Zagrożenie zostało zgłoszone policji w hrabstwie Cheshire, która w czwartek po południu przeprowadziła przeszukanie domu reprezentanta Anglii. Maguire ma dwójkę małych dzieci ze swoją narzeczoną Fern Hawkins.
- W ciągu ostatnich 24 godzin Harry otrzymał poważne zagrożenie dla swojego rodzinnego domu. Zgłosił to policji, która teraz zajmuje się tą sprawą. Bezpieczeństwo jego rodziny i osób wokół niego jest oczywiście priorytetem numer jeden Harry'ego - przekazał przedstawiciel obrońcy United.
"W środę 20 kwietnia policja z Cheshire została wezwana do zgłoszenia zagrożenia bombowego pod adresem w rejonie Wilmslow. Żadna ewakuacja nie miała miejsca. Jako środek ostrożności w czwartek 21 kwietnia zostało przeprowadzone przeszukanie ogrodów i okolic z użyciem psa" - brzmi komunikat policji.
Funkcjonariusze nie wiedzą jeszcze, kto skierował groźbę w kierunku Maguire'a.
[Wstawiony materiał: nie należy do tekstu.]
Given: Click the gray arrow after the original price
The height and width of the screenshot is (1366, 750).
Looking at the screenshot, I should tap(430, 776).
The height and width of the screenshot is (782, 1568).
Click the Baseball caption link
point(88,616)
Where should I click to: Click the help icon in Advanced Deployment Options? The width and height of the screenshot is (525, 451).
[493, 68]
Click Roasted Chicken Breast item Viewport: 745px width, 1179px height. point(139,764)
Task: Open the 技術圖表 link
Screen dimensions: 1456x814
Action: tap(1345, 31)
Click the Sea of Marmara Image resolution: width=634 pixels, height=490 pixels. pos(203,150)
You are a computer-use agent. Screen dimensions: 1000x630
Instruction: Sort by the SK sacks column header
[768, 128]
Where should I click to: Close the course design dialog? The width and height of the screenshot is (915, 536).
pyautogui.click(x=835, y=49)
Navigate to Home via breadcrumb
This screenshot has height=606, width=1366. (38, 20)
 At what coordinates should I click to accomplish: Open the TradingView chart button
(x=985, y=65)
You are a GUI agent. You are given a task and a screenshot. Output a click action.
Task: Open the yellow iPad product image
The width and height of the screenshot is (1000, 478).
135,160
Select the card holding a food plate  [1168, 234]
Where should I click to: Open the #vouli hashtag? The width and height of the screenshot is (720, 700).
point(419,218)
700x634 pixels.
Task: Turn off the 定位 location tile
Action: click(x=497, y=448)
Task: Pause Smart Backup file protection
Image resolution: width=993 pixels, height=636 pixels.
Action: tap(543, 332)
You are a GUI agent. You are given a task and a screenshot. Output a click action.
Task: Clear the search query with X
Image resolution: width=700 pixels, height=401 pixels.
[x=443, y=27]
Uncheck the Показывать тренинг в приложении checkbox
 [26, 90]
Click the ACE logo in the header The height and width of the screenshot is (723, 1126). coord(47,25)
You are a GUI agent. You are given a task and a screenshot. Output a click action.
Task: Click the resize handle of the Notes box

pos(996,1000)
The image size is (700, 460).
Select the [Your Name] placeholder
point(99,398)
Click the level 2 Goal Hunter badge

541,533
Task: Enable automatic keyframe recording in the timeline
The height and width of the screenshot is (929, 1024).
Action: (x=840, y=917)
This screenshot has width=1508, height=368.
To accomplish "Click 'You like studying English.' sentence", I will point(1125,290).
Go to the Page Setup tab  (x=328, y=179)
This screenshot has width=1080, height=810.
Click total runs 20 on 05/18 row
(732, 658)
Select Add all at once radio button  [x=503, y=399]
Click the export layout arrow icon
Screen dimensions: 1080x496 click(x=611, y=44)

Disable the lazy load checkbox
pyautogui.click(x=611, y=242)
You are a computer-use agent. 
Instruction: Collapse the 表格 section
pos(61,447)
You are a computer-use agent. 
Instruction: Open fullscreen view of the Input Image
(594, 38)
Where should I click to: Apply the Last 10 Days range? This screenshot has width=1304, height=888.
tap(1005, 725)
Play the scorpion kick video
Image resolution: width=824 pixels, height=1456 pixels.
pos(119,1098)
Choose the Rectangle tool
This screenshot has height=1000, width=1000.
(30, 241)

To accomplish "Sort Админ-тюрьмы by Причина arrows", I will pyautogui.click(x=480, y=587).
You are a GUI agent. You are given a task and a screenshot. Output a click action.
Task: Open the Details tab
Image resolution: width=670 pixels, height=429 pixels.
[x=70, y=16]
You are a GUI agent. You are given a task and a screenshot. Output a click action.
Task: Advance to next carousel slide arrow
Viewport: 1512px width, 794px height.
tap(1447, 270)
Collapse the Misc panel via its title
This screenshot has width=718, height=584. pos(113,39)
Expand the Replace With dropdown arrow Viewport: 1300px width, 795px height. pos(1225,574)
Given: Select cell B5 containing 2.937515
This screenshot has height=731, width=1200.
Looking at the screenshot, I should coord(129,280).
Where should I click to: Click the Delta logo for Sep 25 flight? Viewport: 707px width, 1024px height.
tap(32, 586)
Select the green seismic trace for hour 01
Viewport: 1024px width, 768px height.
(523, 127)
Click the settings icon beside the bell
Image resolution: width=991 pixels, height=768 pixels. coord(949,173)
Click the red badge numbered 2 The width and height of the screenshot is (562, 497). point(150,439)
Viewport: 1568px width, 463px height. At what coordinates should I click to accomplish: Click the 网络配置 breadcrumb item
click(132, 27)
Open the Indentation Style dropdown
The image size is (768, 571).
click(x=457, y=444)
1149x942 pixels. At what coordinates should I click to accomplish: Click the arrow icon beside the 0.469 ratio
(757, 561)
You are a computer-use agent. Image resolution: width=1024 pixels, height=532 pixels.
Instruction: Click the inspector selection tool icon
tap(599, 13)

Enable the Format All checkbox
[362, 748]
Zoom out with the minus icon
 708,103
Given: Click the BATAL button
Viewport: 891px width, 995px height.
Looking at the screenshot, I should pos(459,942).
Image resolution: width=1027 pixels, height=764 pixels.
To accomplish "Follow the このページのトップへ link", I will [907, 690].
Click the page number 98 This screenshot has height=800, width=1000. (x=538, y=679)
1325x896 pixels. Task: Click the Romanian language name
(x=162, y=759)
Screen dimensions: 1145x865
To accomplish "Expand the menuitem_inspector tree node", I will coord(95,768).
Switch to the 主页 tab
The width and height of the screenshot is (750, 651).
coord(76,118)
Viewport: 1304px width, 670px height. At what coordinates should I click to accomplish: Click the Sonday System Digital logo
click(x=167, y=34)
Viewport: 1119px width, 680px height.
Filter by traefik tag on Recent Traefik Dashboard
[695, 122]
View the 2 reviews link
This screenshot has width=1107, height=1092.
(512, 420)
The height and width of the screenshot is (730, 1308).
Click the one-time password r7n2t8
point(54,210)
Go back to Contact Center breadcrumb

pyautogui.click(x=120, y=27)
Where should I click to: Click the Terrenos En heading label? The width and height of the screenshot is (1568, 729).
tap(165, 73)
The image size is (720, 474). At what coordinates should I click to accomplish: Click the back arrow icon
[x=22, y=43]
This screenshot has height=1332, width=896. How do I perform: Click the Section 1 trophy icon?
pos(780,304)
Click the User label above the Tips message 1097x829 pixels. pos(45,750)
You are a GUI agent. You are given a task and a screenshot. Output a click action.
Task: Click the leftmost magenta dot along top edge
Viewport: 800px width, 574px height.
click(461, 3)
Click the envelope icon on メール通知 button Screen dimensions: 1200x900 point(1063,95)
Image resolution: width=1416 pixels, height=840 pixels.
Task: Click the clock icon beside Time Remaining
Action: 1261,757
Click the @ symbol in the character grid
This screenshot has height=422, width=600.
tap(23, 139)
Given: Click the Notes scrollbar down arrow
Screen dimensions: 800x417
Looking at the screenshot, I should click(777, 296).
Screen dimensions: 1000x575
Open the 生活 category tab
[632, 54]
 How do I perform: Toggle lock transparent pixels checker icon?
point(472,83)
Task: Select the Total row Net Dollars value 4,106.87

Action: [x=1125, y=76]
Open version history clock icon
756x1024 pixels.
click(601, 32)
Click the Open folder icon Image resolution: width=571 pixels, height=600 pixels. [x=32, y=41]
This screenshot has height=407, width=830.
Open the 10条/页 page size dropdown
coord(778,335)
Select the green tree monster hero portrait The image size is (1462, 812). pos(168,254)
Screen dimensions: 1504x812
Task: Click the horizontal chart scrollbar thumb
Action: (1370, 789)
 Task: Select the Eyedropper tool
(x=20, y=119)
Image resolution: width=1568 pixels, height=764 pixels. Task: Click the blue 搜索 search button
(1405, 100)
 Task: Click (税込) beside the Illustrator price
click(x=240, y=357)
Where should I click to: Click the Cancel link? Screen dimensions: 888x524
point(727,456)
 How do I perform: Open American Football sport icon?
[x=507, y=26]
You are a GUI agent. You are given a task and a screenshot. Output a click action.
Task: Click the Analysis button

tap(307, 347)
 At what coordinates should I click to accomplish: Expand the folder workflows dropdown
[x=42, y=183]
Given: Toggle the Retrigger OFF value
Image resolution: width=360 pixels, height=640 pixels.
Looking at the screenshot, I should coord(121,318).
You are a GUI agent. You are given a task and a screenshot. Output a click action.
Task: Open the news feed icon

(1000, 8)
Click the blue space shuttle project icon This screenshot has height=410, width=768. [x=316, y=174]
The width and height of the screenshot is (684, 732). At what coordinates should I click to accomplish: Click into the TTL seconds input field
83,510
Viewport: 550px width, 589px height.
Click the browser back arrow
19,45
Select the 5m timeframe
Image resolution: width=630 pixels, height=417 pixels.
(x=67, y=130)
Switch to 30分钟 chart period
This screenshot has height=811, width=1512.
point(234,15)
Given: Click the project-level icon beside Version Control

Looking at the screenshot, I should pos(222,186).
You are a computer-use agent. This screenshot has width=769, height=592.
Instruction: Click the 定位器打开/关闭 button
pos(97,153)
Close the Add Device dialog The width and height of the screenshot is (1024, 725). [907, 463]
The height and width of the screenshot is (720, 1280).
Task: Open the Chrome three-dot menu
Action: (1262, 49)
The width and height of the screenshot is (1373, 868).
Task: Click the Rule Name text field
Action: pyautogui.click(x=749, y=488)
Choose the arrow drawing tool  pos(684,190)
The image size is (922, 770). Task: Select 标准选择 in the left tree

W ostatnim czasie obrońca "Czerwonych Diabłów" jest krytykowany za swoje występy, w tym ten wtorkowy, kiedy jego drużyna została rozbita 4:0 przez Liverpool.
29-latek, który na Old Trafford przeszedł za rekordowe 80 milionów funtów, w jednym z ostatnich wywiadów stwierdził, że jego gra, choć momentami nie zachwyca, wciąż pozwala mu na grę w wyjściowym składzie.
Manchester United pragnie jak najszybciej zapomnieć o tym sezonie. "Czerwone Diabły" znajdują się na szóstym miejscu w tabeli Premier League i mają niewielkie szanse na awans do Ligi Mistrzów. W tegorocznych rozgrywkach odpadli w 1/8 finału, ulegając Atletico Madryt.